- **Exercise instructions**
Filter the data for lines with the word "agent" and copy those lines.

- **Source material**

──────────

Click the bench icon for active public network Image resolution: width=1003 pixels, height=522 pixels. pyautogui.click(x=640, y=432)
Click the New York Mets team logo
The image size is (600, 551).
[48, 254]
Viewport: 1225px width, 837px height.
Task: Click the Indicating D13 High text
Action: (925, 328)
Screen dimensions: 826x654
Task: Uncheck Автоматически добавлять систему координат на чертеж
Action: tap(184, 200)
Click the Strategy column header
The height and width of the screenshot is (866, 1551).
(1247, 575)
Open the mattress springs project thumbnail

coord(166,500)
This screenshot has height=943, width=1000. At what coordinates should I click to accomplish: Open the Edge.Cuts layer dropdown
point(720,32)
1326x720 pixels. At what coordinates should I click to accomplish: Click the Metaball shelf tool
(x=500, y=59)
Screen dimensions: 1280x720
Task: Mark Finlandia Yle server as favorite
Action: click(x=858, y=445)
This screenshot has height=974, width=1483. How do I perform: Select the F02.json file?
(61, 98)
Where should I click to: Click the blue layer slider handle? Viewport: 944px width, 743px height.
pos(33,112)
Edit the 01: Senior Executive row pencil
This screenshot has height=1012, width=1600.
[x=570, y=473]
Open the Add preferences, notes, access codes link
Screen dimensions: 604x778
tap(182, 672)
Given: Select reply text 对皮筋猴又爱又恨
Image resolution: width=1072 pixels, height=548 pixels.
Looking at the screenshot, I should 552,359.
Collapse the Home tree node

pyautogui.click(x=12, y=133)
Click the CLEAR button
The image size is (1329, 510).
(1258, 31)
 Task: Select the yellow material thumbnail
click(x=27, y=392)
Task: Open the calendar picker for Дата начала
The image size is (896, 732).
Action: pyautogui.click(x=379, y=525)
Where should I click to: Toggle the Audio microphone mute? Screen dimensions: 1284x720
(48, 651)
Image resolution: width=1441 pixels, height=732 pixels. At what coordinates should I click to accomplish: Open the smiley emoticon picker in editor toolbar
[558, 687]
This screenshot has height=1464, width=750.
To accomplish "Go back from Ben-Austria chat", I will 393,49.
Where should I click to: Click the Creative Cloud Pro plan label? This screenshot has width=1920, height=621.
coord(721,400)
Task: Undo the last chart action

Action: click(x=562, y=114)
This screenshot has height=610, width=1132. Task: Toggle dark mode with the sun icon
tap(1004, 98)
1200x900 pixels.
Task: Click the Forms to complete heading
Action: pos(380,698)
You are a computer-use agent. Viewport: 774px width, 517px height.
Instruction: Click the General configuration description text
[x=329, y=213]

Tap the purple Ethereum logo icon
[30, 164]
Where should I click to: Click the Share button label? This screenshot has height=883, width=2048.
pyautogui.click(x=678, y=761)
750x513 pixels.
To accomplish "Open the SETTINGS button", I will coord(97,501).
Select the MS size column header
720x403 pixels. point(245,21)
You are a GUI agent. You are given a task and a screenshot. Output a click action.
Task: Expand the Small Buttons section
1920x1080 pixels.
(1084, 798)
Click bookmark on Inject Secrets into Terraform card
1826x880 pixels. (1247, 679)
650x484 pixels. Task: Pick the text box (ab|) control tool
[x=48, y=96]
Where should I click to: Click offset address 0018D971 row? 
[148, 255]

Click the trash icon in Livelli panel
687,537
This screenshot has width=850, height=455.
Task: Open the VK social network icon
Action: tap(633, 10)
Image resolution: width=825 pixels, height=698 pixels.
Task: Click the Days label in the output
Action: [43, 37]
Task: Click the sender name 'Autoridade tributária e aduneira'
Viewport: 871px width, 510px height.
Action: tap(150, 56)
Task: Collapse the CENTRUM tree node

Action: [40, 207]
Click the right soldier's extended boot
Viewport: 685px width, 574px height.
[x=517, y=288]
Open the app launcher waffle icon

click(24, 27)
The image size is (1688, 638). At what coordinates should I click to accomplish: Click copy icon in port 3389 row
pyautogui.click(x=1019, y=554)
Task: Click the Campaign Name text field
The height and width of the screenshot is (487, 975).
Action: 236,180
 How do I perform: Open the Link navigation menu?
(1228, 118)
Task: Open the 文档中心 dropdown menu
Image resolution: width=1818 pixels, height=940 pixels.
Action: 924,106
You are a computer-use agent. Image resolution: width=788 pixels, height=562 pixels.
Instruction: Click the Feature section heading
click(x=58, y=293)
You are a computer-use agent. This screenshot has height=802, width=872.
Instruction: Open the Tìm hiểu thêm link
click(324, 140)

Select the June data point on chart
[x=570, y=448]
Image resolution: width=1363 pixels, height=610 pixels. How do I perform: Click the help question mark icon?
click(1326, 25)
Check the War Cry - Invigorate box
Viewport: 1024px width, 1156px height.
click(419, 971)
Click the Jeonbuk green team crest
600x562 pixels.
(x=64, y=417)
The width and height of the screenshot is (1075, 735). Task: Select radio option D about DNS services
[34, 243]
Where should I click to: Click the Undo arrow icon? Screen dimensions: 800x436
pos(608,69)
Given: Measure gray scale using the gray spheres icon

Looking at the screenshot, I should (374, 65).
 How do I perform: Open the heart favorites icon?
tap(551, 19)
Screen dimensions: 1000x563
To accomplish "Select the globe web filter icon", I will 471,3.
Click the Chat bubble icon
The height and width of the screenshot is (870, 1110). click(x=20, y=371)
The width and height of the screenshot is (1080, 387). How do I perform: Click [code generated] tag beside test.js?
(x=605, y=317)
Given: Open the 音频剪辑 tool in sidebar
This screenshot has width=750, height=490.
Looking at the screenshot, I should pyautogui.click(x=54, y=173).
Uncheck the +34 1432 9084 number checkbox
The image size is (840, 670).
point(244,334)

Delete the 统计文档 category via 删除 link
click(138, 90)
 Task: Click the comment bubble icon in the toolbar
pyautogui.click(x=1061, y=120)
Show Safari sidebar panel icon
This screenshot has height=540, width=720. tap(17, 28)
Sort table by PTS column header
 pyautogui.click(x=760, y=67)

──────────

- **Answer below**
You are a computer-use agent. Viewport: 774px width, 517px height.
You are a GUI agent. You are given a task and a screenshot. Output a click action.
You are a computer-use agent. Image resolution: width=788 pixels, height=562 pixels.
You are a computer-use agent. This screenshot has height=802, width=872.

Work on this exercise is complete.